What the task asks: The reply should hold only the lines below beginning at the one with "The height and width of the screenshot is (129, 131)." and ending at the one with "This screenshot has", copied exactly, with every picture left out.

Data:
[Start of section]

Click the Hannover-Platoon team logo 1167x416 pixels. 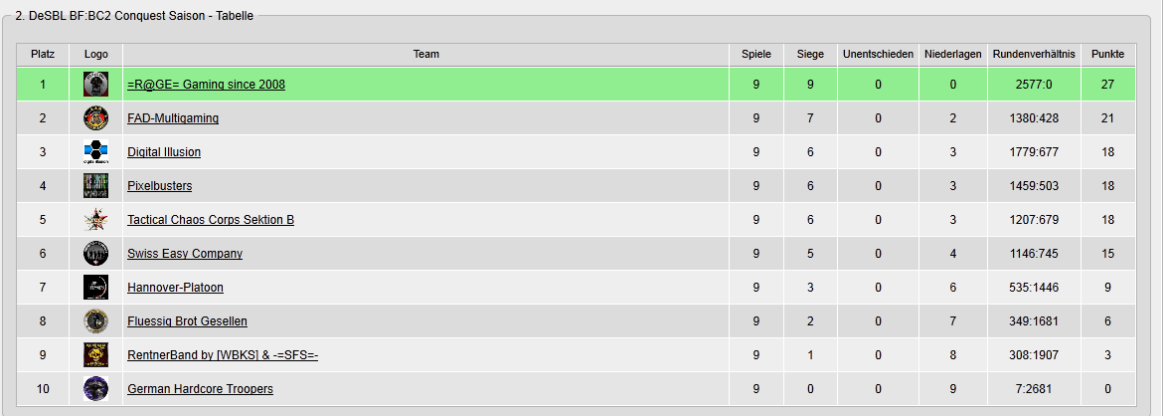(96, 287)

[End of section]
[Start of section]

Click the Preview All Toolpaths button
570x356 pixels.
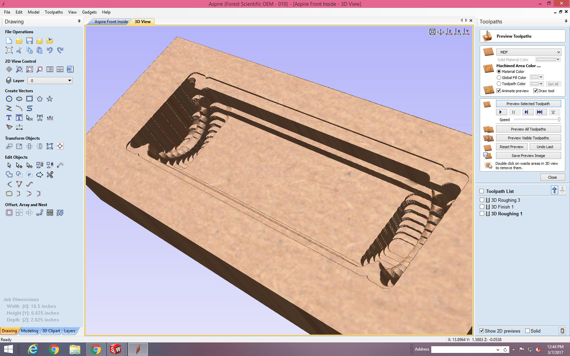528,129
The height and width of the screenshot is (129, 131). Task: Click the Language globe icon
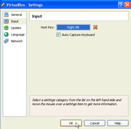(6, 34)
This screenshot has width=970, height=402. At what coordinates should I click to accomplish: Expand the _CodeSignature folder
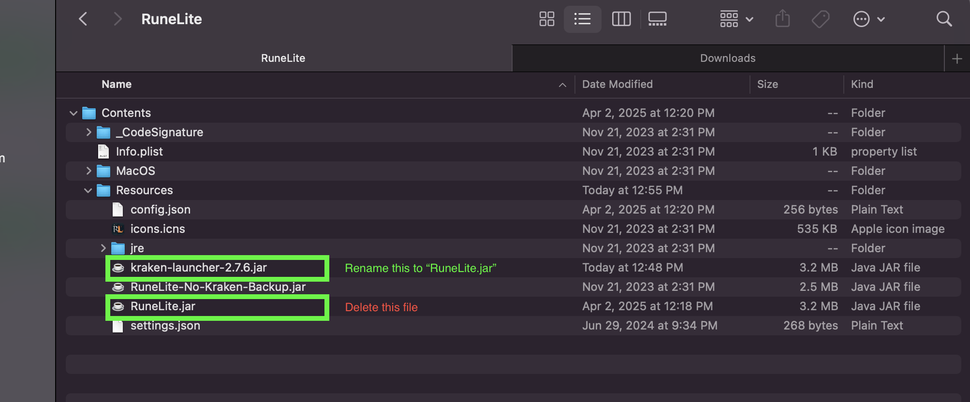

[End of section]
[Start of section]

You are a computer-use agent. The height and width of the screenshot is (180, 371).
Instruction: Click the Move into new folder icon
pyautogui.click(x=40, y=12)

[End of section]

Answer for this exercise:
The height and width of the screenshot is (129, 131). Task: Click the Language globe icon
(6, 34)
This screenshot has width=970, height=402. At what coordinates should I click to accomplish: Expand the _CodeSignature folder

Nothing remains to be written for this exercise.